These situations are getting increasingly more common in today’s global environment, and you may have more filing obligations than you first thought. This article will provide a basic overview of what items you should consider when you have employees who live or work in more than one state.
Income tax withholding. An employer is expected to withhold state income tax from an employee’s wages any time that employee is subject to an out-of-state income tax. An employee will be subject to an out-of-state income tax if he or she resides within the state or if he or she works within the state on more than just a transient project or contract.
Employment Taxes. Some other payroll taxes include Social Security, Medicare, and unemployment taxes. A business may be required to remit these taxes when (1) an employee is working in that state for more than just a temporary work project, (2) an employee resides in that state, or, (3) an employee travels into that state to solicit business or perform other business duties.
Some states are stricter with what constitutes a “temporary” work project and will impose a withholding requirement on an entity whose employee performs work inside the state for even one day. Other states hold reciprocal agreements where both states agree not to impose a withholding requirement on any employee who works in their state. Missouri, Kansas, Nebraska, and Oklahoma do not hold a standing reciprocal agreement with any other states, but Iowa and Illinois hold reciprocal agreements with each other. As these rules vary wildly, more research will be required when looking into any one state’s requirements.
A business is liable for any state’s income taxes if it is determined to have nexus in that state. For more information on the concept of nexus, please see the article, Does your business owe taxes in other states?.
But how do the actions of a company’s employees factor into income tax nexus?
Any entity will be subject to another state’s income taxes if its employees or independent contractors work in that state for a longer duration than would be considered de minimis. A de minimis activity is one deemed to be trivial or inconsequential. Employees working remotely typically exceed the de minimis threshold, even if there are no other business connections with the state in which the employee resides.
Most states choose to comply with Public Law 86-272 that restricts a state from imposing income tax if the only business activity is soliciting the sales of tangible personal property under certain circumstances. While this is a loophole for some industries, there are many entities whose activities do not fall under this specific set of circumstances and are therefore subject to income tax merely due to the actions of their employees.
Keep in mind that it is possible for an entity to have a withholding or employment tax filing obligation, but not have an income tax filing obligation in any one state.

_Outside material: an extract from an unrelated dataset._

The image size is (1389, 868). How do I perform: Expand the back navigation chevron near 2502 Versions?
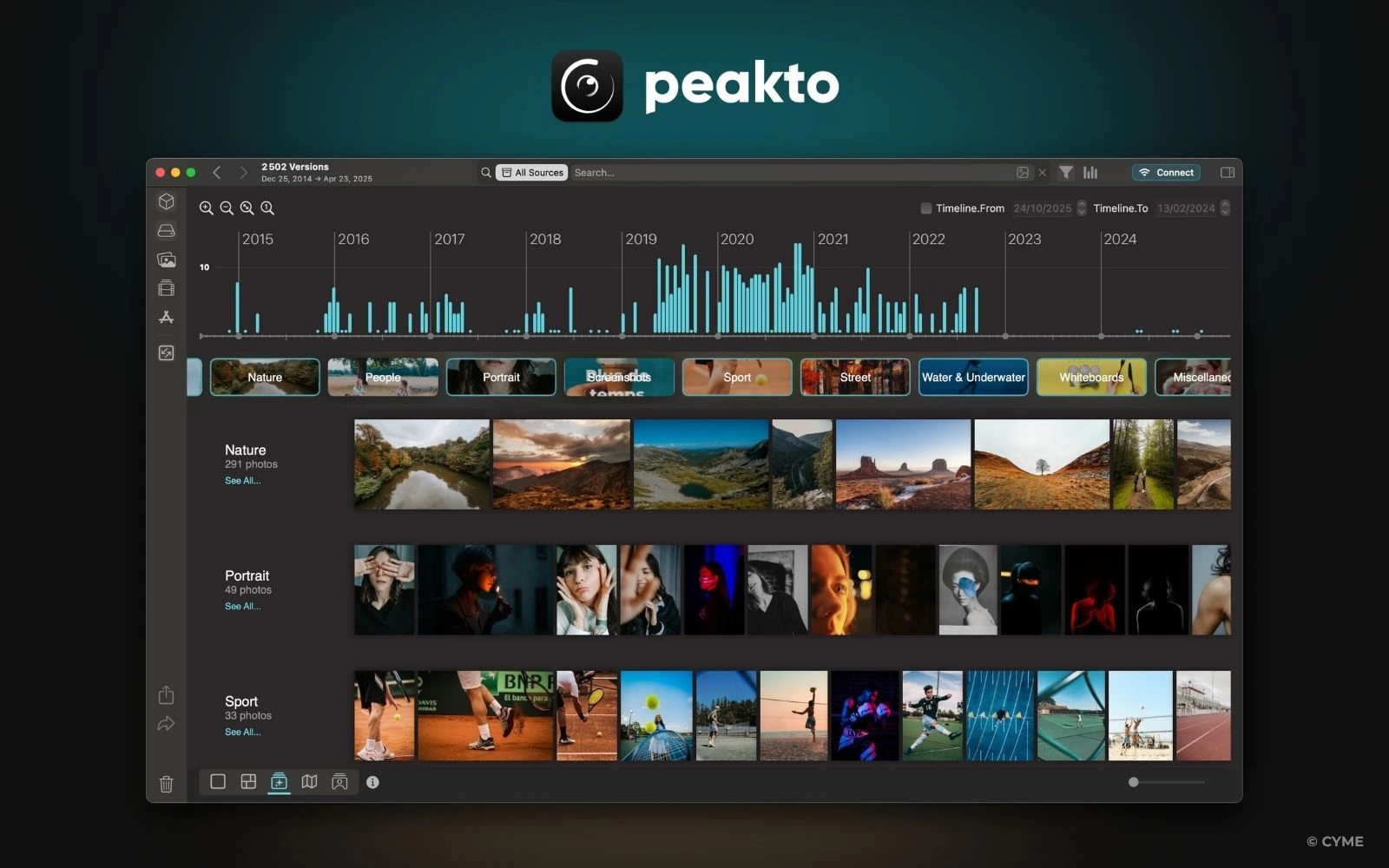(x=217, y=172)
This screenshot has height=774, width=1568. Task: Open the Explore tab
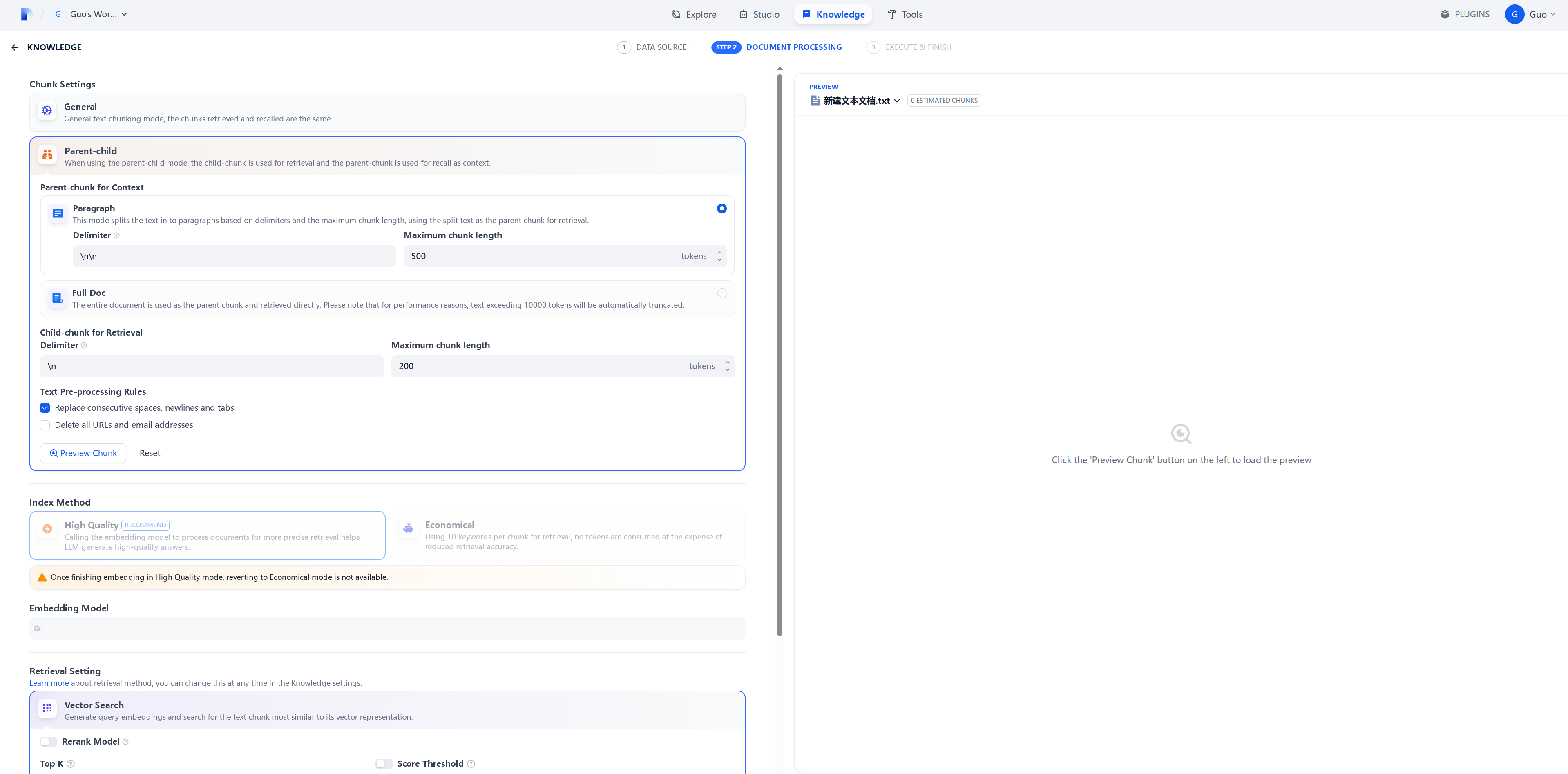[694, 14]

Hire a payroll provider and register with the Department of Labor. If you do not already have a payroll provider, hiring one will ease many of your burdens when you have employees located in more than one state. Payroll providers can ensure your company is compliant with all payroll tax laws, and can even file withholding tax returns on your behalf. The payroll provider will have you register with the Department of Labor to secure your employment tax ID so that they can begin withholding and remitting taxes as your representative.
Hire a registered agent. When you determine that you have a filing obligation but do not have a physical location in another state, you must hire a Registered Agent. Registered Agents are third parties located within the state that you designate to receive correspondence on your behalf. Many states and localities will only send correspondence to an in-state, physical location (P.O. boxes are not accepted), and Registered Agents can handle these notices for your company for a low annual fee.
Register with the Secretary of State. If your employees’ actions create income tax nexus in another state, you must register your business with the Secretary of State. By doing this, you are stating your plans to perform business within that state and agree to comply with all applicable laws and regulations.
Consider entering into Voluntary Disclosure Agreements. If you have had employees working in other states for years and have not been compliant with the state’s tax laws, you may want to consider entering into a Voluntary Disclosure Agreement (VDA) with that taxing jurisdiction. Many states offer VDAs to bring companies into compliance by affording them some sort of incentive in exchange for paying back taxes. These incentives can be a reduction or elimination of non-filing penalties, a limit to the look-back period, or a promise to limit audits to only subsequent tax years.